**Exercise directions:**
Answer these questions about the comment on Covid vaccines, one line each:
(a) What does the comment say the vaccines were designed to do?
(b) How does the writer describe their hospital system's size?
(c) Which group does the writer say was almost completely immune from the worst of the virus?

**Excerpted passage:**
□ □ □ □ □
Yeah it’s really tough. We’ve never dealt with a virus like this in our lifetime. This Vaccine has helped with the most important factor- hospitalizations/ICU admissions. We (my hospital system) were at a point last spring that if you came in with appendicitis or some other fully survivable condition, we were not sure we had the resources to do the surgery. And we are the largest hospital system in our state. Since vaccination, we have markedly reduced our hospitalization rate of infected patients. effectively rendering Covid as what we typically experience with the flu.Not sure how someone can look at data and dismiss that vaccines appear to drive down hospitalization. Which is what they were designed to do.
I also don't know how someone can look at data and not have serious questions that vaccines stop *case spread*. Which they were not designed to do anyway.
Have vaccines stopped the spread? I believe they have. I also believe that the rate of vaccinated patients who get Covid after will be underestimated since most relatively be asymptotic and not seek testing.
All I can say is that getting these vaccines out so quickly has probably saved hundreds of thousands of lives. If delta hit an unvaccinated population, it would have gotten ugly. If we really take the politics out of this (hard to do), we will look back on the rapid development of these vaccines within one year as a medical marvel. I am so thankful that children were almost completely immune from the worst of this virus. I shudder to think what would have happened to our society with children being affected the same as adults. Go Dawgs!
□ □ □ □ □
**Excerpted records:**

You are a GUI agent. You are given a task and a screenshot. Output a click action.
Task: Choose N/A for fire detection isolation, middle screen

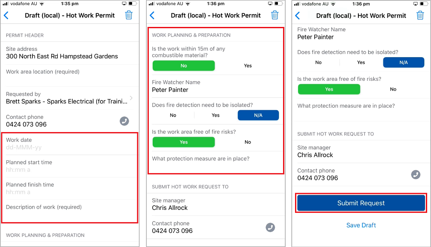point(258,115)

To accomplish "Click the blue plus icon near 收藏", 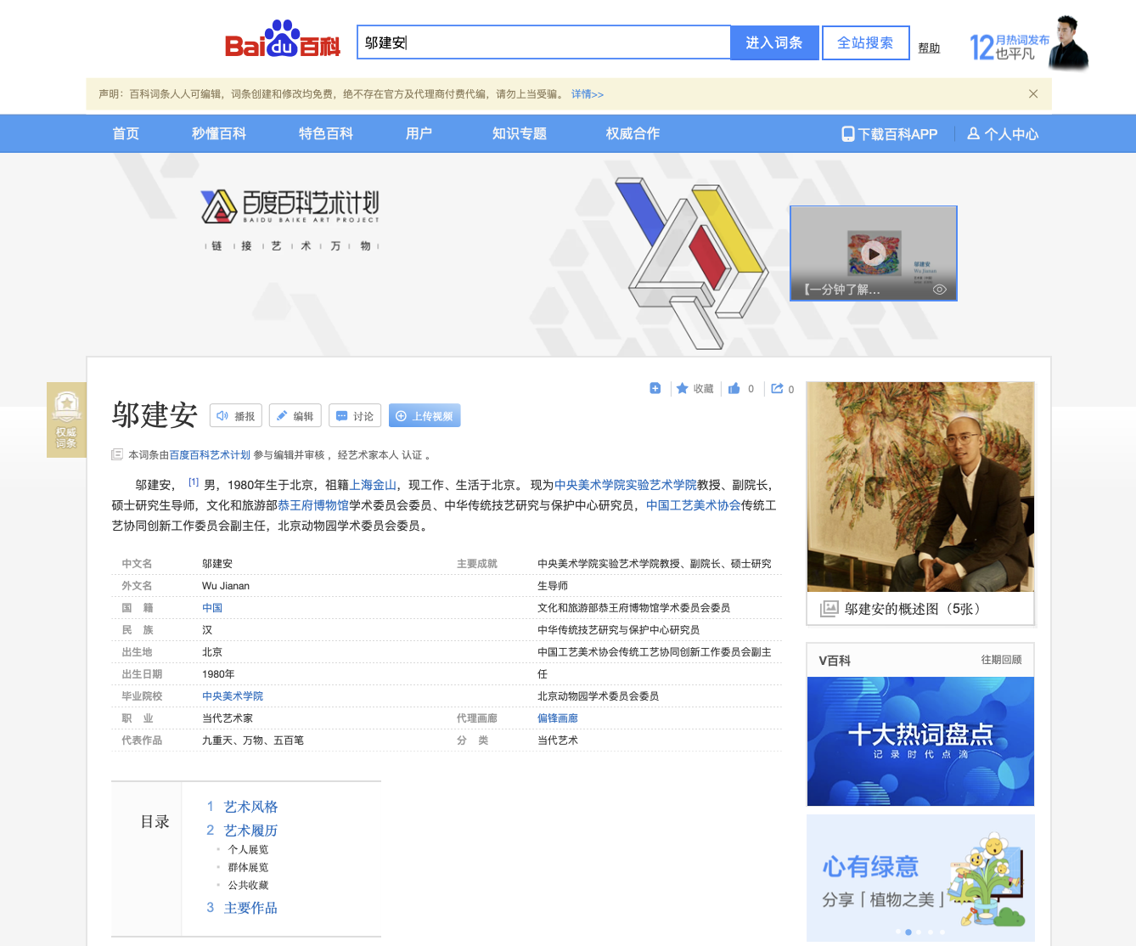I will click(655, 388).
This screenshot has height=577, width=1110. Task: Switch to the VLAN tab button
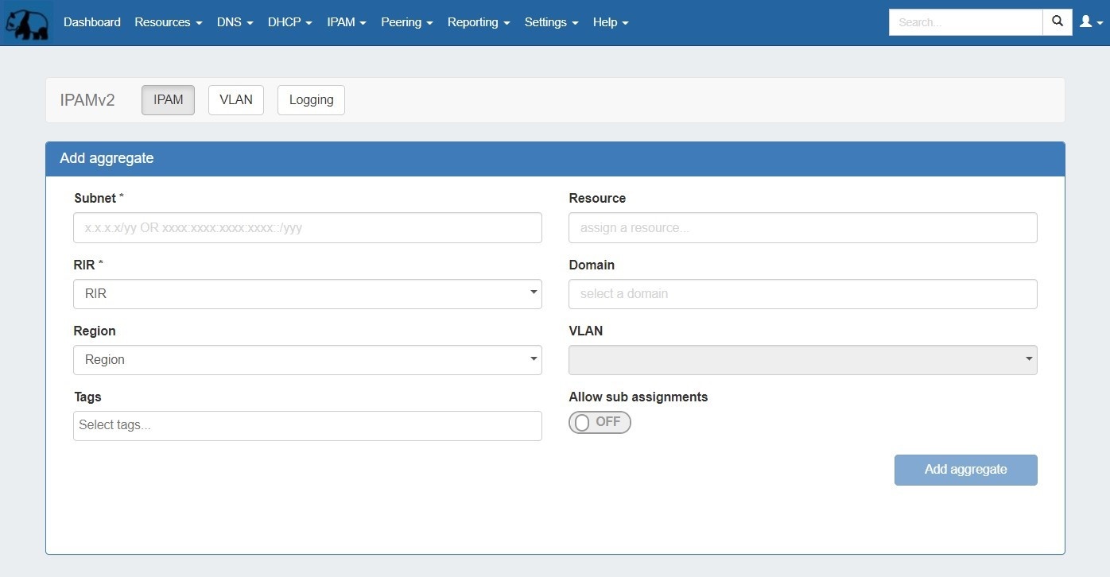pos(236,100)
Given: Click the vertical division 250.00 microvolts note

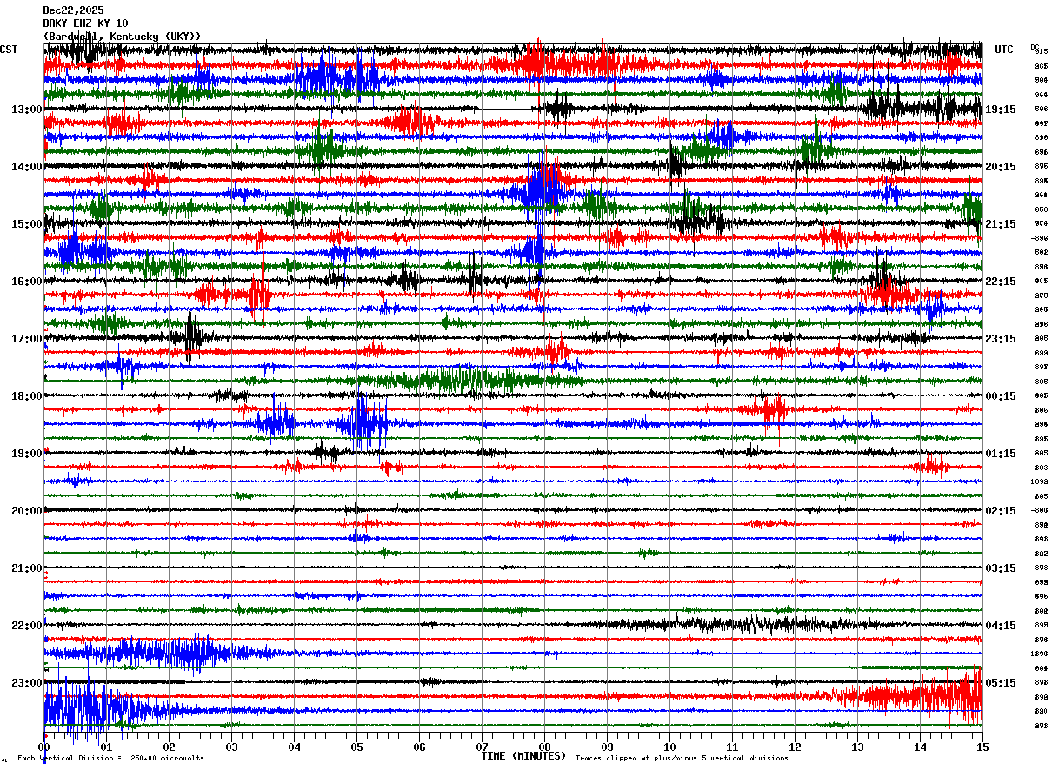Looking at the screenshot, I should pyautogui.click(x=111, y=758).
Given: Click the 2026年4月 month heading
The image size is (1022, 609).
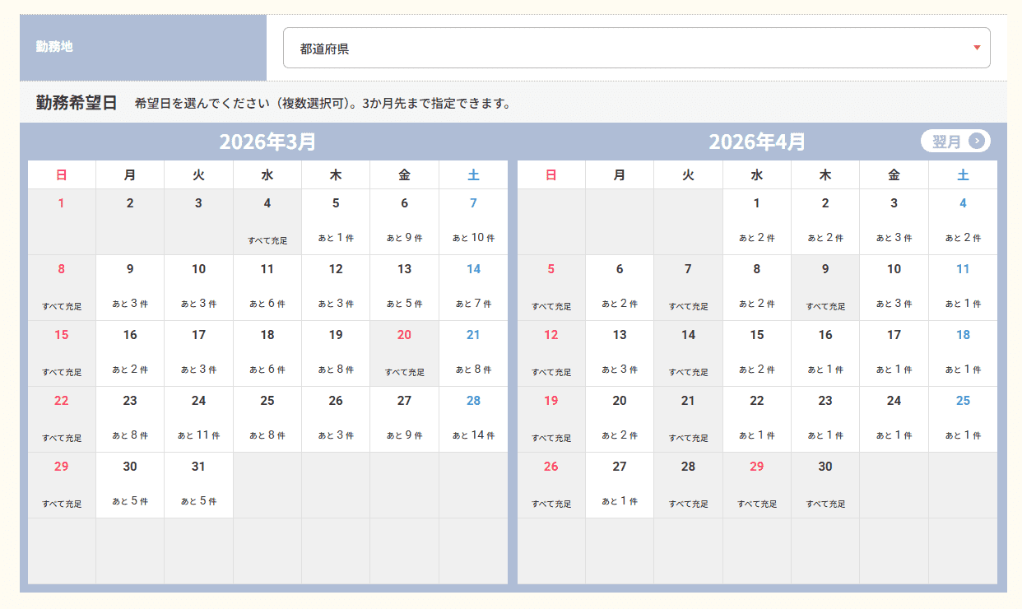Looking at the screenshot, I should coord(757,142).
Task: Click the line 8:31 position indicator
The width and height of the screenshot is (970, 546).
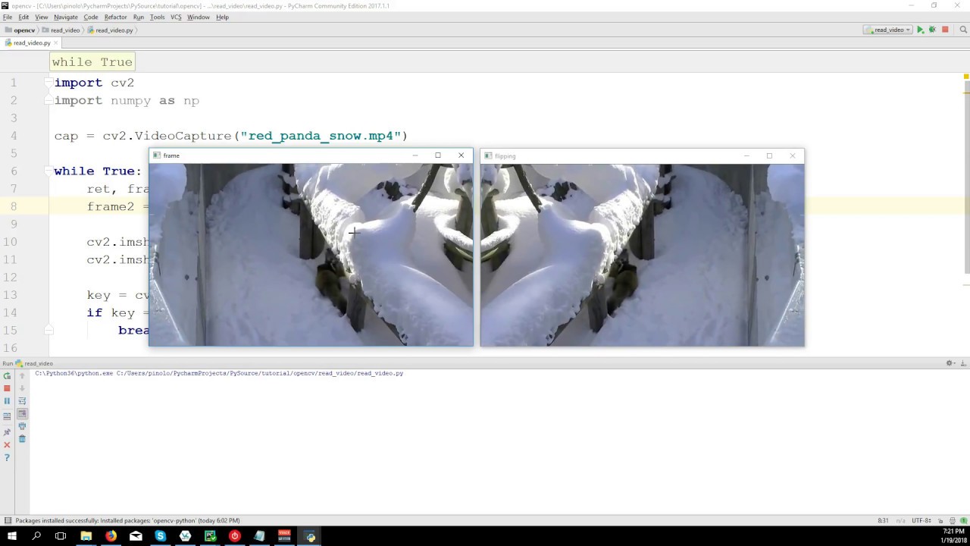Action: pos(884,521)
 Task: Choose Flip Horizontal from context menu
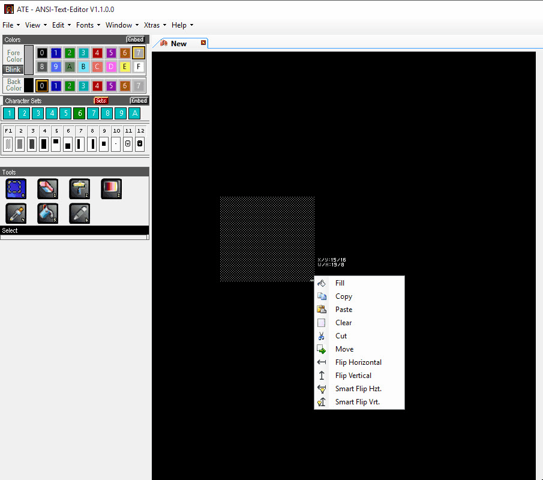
□ □ □ □ □
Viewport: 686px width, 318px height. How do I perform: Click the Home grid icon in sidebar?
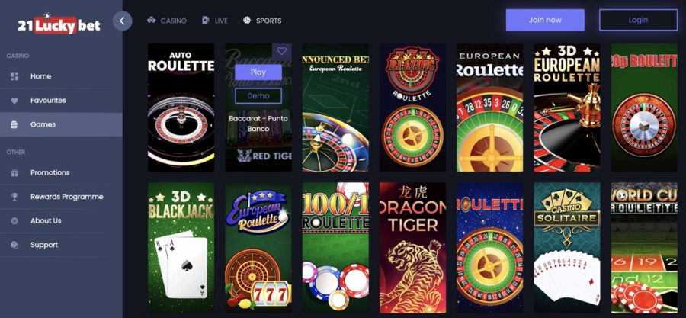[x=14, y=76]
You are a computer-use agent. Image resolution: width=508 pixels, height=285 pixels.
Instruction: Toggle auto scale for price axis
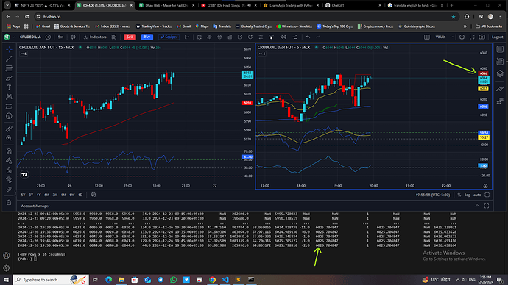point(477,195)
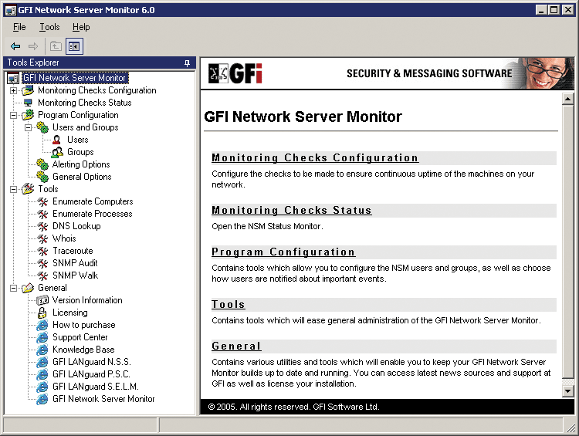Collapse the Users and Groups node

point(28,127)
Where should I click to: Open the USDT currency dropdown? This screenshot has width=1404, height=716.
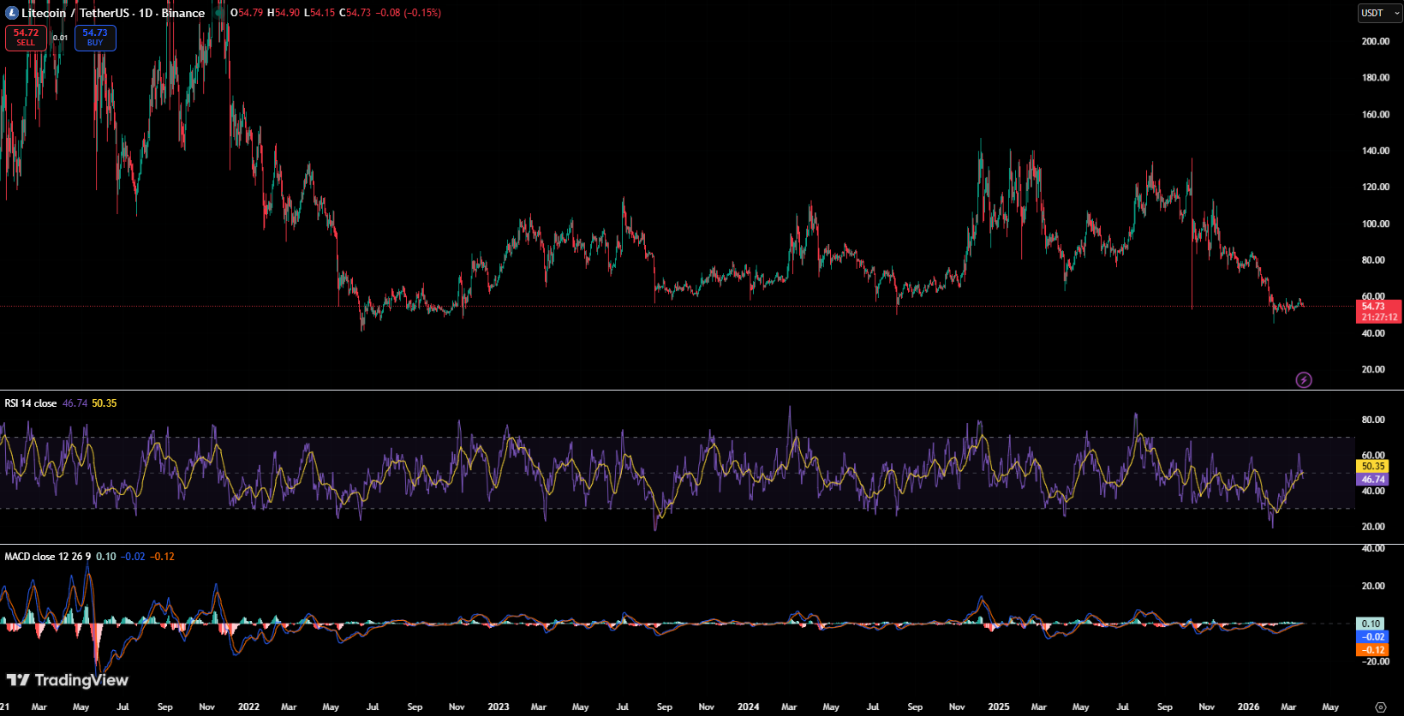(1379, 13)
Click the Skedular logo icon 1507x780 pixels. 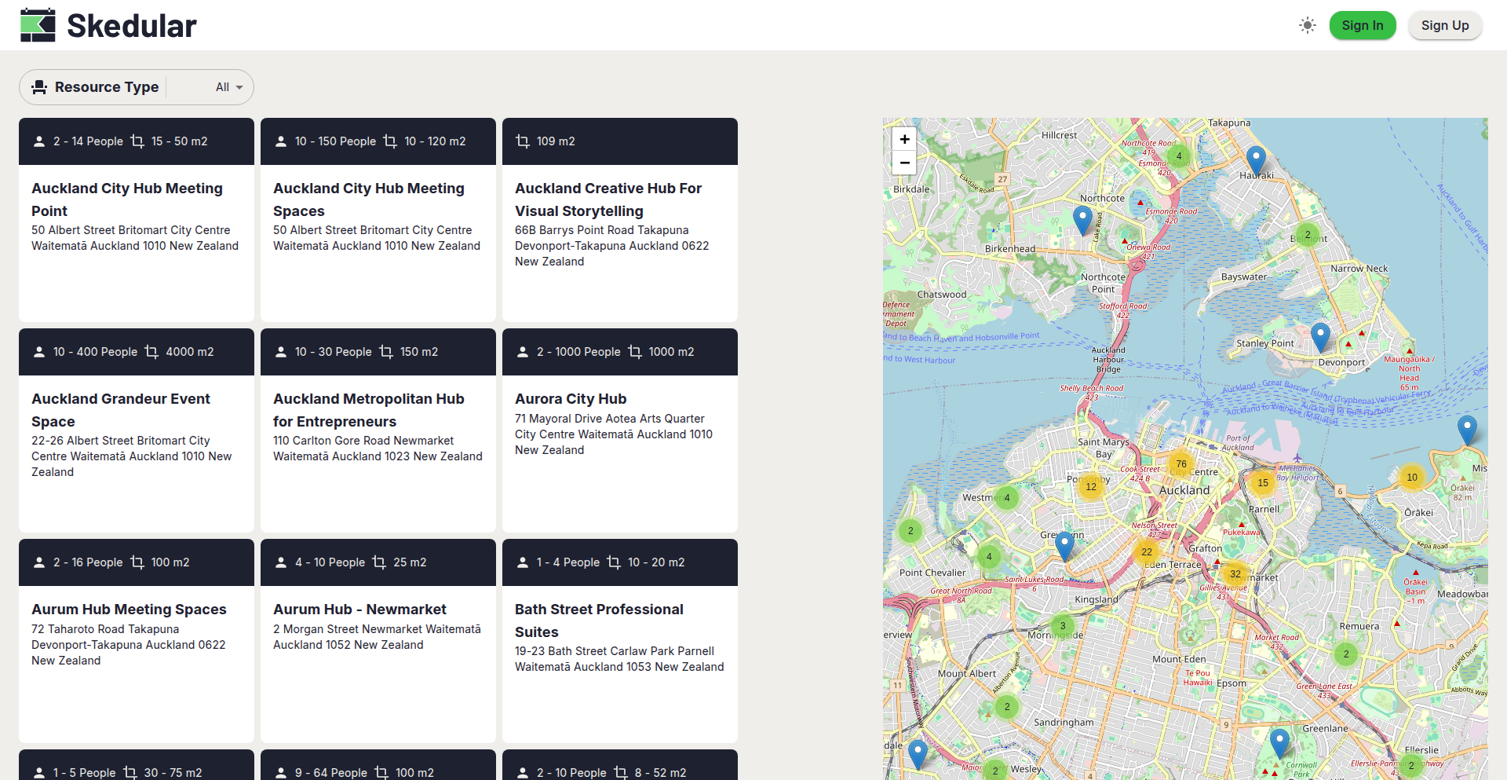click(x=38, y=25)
□ □ □ □ □
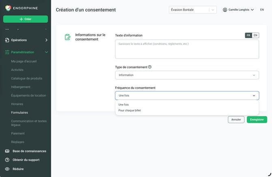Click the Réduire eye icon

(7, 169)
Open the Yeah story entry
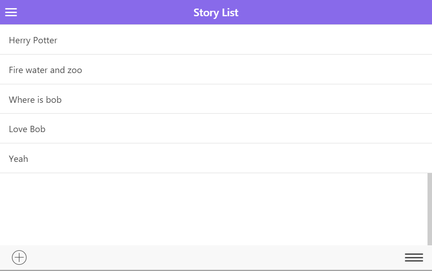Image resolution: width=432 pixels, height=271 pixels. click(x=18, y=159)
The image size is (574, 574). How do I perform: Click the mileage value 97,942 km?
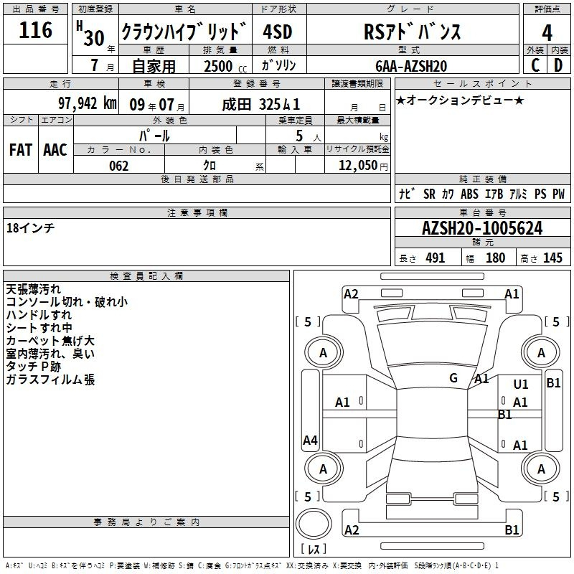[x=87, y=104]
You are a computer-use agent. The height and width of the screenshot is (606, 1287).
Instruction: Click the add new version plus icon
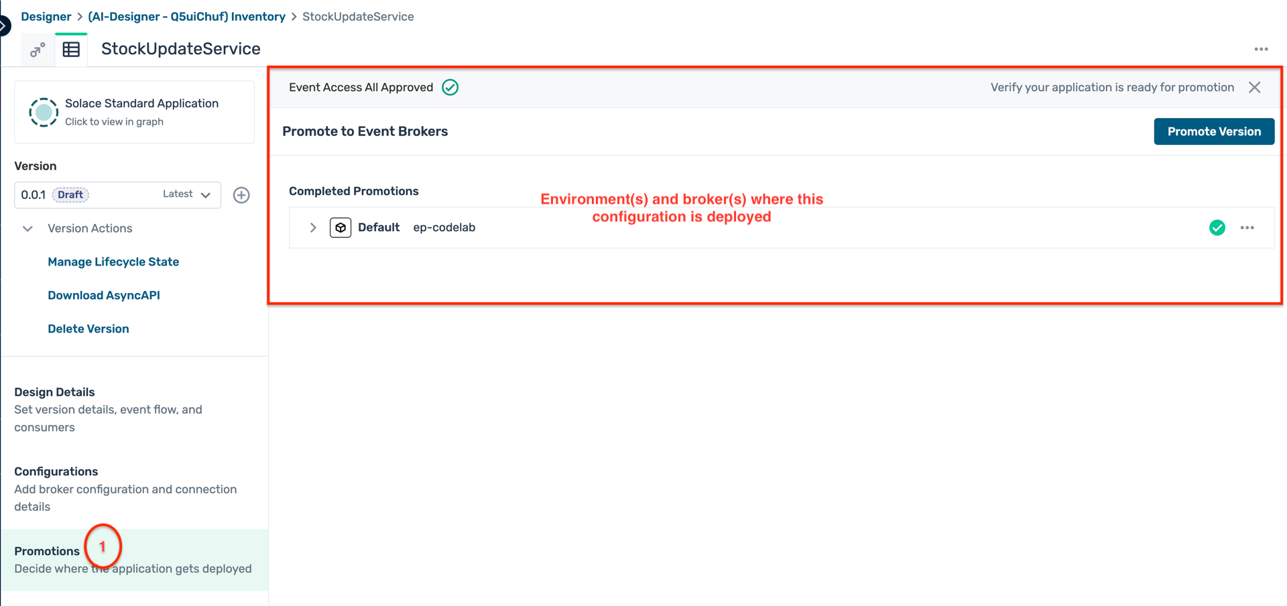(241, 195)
□ □ □ □ □
**Task solution:**
(a) Drive down hospitalization.
(b) It is the largest hospital system in the writer's state.
(c) Children.